A quick note to thank Lubell and Campana for their write-ups of important water goings-on. I can hardly think of a better use for blogs and expertise than their notes on what they saw when people gathered to talk about water policy. Since I appreciate reading these run-downs of meetings so much, I should do them too. Here are the concepts that stayed with me from last week’s CDFA Board Meeting.

An exchange between Adan Ortega (who always says interesting things) and Phil Isenberg (who always says interesting things):

Isenberg (paraphrased): When bond money runs out in the foreseeable future and the state can’t bribe “Regions” to do stuff voluntarily, what is the alternative? Doing nothing? Regulation?
Ortega (paraphrased): Why’s it always got to be regulation? What are other drivers besides giving money or regulation?
Other people: There are market incentives. And decoupling rates. There is technology improvement.
Onthepublicrecord(in my head): This calls for a force diagram! Everyone loves a force diagram. But this one didn’t cheer me up.

Not to Scale.

Professor Howitt spoke:

Prof. Howitt said some interesting things. He says “Ag has the water; urban has the money; enviros have the votes.” That’s a good summary. He suggested pricing Peripheral Canal water by reliability, which is a neat idea. Then he discussed the public goods charge in the PPIC report and I remembered why I don’t count him as a reliable source.

He mentioned a public goods charge for generating a constant stream of revenue for a water and ecosystem infrastructure. He threw out the figure $2/household-year for urban and $2/acre-year for ag.

39M Californians x (1 household/3 Californians) x ($2/household-year) = $26M per year.
10M irrigated acres x ($2/acre-year) = $20M per year.

Prof Howitt proposes to raise $46M per year for water infrastructure and ecosystem restoration with a public goods charge? What shall we build with it all?!? You know, Prof. Howitt is thought of as the expert, but he goes around in public saying numbers that are off by an order of magnitude. I’m prepared to spot anybody double or triple the real number or one big mistake. That seems fair. But if you are an economist and newspapers quote you, you should be making these kinds of calculations in your head. Is it likely that the west side lost 40,000 jobs? Is a $2/household public goods charge meaningful? How much revenue would it generate? If this is your profession, you should have an innate sense of scale that will stop you from embarrassing yourself.

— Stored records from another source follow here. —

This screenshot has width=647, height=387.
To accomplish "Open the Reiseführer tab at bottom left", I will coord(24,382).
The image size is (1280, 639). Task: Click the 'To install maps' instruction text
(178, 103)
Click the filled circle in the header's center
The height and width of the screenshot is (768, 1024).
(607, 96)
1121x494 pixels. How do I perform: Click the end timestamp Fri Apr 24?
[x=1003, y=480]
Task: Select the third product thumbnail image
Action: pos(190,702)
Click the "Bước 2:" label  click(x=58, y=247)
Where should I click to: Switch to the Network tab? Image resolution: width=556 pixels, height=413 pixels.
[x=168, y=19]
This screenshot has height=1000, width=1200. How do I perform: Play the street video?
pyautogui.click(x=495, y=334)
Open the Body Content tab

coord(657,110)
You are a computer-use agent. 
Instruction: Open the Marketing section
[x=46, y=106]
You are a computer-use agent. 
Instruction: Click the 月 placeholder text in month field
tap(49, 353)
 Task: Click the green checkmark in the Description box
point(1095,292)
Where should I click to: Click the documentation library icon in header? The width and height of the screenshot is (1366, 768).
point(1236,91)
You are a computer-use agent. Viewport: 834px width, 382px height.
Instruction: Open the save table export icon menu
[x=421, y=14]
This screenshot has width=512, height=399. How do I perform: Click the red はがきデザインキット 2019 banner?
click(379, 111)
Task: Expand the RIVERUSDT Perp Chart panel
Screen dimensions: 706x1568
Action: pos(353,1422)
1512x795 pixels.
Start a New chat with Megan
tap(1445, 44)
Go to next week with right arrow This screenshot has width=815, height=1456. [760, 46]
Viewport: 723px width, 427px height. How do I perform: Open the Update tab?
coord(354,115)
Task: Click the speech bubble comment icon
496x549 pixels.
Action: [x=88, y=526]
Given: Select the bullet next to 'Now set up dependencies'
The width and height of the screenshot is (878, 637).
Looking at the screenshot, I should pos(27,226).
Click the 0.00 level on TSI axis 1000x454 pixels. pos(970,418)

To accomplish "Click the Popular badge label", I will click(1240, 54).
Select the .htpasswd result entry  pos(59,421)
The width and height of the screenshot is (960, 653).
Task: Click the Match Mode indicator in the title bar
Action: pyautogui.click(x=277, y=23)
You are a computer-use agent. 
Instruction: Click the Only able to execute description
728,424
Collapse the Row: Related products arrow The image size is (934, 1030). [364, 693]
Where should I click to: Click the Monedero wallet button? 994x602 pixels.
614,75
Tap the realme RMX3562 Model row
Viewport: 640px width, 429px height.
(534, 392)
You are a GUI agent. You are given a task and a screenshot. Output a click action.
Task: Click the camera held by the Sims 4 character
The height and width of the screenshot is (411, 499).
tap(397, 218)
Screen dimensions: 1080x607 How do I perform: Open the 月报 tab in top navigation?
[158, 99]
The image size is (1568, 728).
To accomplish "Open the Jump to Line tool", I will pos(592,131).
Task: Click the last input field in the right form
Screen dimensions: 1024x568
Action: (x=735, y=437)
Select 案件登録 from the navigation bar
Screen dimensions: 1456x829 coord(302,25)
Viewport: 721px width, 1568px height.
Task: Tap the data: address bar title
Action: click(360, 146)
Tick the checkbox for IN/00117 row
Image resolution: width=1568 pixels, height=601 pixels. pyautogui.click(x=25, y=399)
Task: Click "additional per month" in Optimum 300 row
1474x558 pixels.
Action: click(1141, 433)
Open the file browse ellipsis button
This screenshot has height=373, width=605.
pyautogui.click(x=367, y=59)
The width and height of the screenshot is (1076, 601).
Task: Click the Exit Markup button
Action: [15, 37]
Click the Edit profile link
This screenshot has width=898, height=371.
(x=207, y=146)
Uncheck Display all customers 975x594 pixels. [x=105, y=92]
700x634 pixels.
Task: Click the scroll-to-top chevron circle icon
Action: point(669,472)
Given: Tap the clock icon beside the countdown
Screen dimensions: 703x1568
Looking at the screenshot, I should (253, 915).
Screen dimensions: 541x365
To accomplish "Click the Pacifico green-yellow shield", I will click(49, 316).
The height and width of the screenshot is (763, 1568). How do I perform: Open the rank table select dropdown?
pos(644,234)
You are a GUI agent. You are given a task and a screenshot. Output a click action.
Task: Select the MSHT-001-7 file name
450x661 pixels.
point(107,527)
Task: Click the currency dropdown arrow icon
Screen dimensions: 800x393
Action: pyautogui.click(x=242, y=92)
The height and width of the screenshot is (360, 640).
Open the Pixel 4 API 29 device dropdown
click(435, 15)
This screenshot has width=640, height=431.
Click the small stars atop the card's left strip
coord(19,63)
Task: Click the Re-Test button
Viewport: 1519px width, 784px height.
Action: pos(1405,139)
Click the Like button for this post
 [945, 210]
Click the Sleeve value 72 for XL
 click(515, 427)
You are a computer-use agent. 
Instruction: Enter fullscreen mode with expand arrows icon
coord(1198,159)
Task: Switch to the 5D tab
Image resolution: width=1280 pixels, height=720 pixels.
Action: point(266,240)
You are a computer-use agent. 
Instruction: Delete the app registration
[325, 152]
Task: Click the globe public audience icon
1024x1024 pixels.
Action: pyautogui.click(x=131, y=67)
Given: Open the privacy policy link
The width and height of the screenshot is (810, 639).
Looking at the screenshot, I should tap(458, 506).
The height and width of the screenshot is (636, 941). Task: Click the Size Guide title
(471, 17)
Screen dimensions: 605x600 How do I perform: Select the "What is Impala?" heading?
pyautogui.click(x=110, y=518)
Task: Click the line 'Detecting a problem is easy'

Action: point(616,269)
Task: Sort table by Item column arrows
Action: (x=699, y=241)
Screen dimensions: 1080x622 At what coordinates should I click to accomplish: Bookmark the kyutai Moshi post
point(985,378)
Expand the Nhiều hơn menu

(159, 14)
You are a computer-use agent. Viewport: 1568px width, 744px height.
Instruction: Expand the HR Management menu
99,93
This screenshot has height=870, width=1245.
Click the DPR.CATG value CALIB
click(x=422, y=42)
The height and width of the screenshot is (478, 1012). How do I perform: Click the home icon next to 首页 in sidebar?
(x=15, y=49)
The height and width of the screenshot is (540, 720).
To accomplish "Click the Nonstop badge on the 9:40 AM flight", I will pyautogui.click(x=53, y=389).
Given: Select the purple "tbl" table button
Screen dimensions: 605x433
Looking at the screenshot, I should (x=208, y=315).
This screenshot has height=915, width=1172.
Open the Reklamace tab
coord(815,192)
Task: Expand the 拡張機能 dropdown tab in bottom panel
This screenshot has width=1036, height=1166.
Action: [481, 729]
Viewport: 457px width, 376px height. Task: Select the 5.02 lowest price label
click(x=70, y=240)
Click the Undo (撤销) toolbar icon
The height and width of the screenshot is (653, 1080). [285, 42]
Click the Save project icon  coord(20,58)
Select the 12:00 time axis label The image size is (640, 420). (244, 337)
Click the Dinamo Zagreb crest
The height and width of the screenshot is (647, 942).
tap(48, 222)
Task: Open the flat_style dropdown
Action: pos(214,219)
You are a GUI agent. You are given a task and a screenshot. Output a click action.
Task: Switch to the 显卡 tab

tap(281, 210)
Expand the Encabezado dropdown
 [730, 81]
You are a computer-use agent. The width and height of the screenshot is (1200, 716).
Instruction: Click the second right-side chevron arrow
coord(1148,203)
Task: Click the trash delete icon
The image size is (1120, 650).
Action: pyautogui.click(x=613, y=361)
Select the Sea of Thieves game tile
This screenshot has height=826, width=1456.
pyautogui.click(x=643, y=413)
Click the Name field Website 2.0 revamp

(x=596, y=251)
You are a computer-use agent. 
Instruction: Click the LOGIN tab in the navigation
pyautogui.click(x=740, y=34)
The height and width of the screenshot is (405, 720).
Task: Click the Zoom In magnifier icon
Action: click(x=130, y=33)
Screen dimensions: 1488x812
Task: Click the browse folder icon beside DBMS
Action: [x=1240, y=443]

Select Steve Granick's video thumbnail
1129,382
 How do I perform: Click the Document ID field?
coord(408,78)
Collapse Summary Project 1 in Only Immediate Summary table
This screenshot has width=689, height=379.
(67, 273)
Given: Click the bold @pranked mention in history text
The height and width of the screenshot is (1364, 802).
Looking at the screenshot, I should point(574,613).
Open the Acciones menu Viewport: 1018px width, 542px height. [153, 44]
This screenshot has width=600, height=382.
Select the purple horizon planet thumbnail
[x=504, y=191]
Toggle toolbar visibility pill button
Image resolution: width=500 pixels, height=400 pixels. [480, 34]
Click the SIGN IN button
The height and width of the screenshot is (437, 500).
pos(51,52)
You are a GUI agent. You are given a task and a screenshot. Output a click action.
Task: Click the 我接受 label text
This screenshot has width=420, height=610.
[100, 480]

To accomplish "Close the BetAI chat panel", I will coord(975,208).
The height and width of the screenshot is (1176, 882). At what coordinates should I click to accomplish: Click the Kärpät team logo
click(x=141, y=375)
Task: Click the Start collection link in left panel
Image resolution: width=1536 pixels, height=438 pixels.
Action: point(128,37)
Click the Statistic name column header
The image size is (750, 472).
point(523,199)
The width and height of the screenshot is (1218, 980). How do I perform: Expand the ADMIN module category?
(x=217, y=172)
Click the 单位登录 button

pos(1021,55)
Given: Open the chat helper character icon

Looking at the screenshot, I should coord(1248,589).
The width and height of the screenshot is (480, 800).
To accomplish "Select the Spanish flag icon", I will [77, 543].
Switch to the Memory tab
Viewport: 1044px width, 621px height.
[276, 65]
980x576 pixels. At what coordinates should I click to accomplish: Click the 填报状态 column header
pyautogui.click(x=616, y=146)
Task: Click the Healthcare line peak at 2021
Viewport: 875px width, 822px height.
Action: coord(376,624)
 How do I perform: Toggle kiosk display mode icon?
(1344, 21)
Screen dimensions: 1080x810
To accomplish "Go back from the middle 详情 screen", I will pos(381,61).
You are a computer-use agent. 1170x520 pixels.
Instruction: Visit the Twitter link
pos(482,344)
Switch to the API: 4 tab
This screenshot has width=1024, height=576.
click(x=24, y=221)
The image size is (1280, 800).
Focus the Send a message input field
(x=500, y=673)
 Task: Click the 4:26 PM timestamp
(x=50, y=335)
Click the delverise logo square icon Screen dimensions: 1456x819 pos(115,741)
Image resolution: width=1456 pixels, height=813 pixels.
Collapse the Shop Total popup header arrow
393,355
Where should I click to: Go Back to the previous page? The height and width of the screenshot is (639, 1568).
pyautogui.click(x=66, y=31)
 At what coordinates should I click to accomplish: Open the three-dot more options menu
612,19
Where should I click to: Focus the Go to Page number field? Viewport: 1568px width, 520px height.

Estimating is your friend.

[It crossed my mind on the way home that perhaps I have the units wrong. Maybe it was $2/household-month, which would solve the order of magnitude problem. That’s not what I wrote down, but maybe I heard wrong. If so, I owe Prof. Howitt an apology.]

And Jason Peltier:

The last thought that made an impression on me came from Jason Peltier, from Westlands. Among other things, he said something close to “We could decide we don’t want Westlands to exist anymore. That’s a policy decision. But we don’t make that decision. We make other side decisions that indirectly have that result.” I agree with him. We don’t make direct decisions about what we collectively want and the resulting trade-offs. This forces all of us to strategize and prophesize and try to reveal the hidden implications of things. It also means that we don’t make honest choices about compensating the losers, since we pretend they didn’t lose from our far away decision way over there.

That’s what I got from the Ag Board meeting last week. They had some strong panels, although I do see a lot of the same faces at these things.